- **EXERCISE DETAILS**:
The records underneath are to be printed in full and exactly, with no pictures carried over.

- **AVAILABLE DATA**:
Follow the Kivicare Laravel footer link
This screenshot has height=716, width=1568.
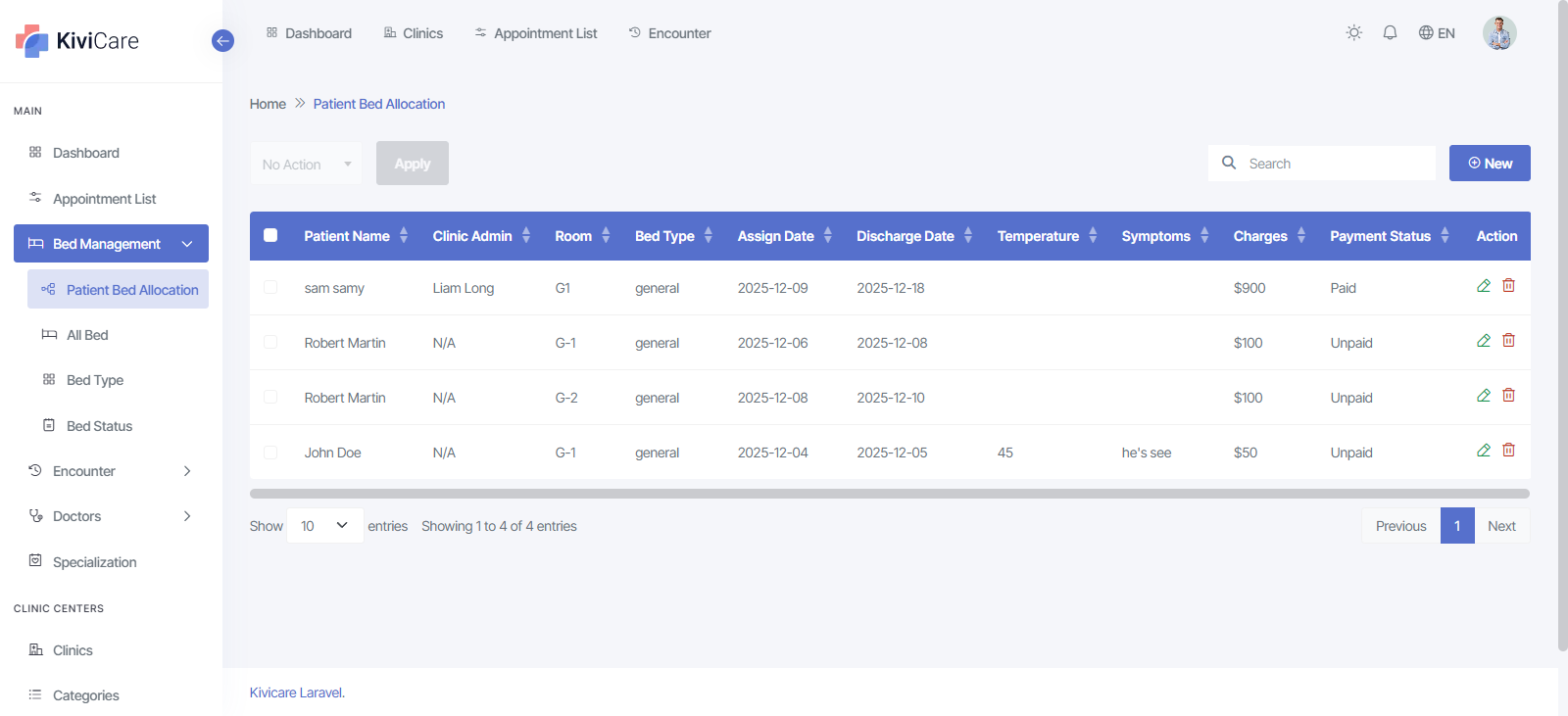coord(296,692)
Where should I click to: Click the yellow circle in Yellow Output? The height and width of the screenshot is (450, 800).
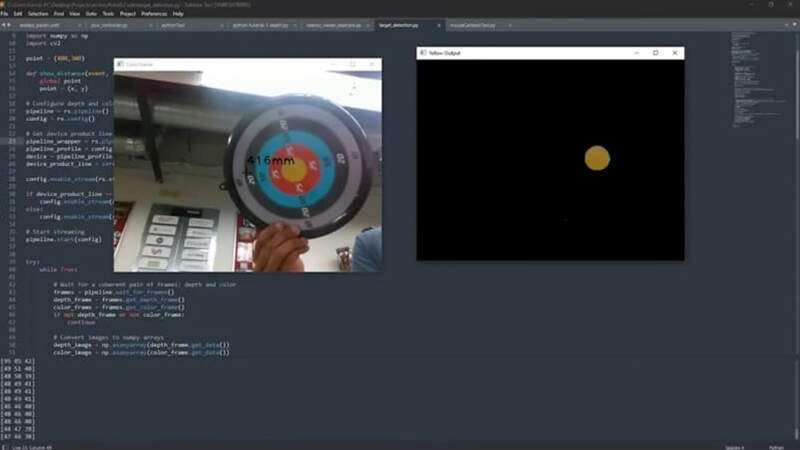(597, 158)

- **ANSWER TO THIS EXERCISE**:
Follow the Kivicare Laravel footer link
This screenshot has height=716, width=1568.
coord(296,692)
Where should I click to: Click the yellow circle in Yellow Output? The height and width of the screenshot is (450, 800).
(597, 158)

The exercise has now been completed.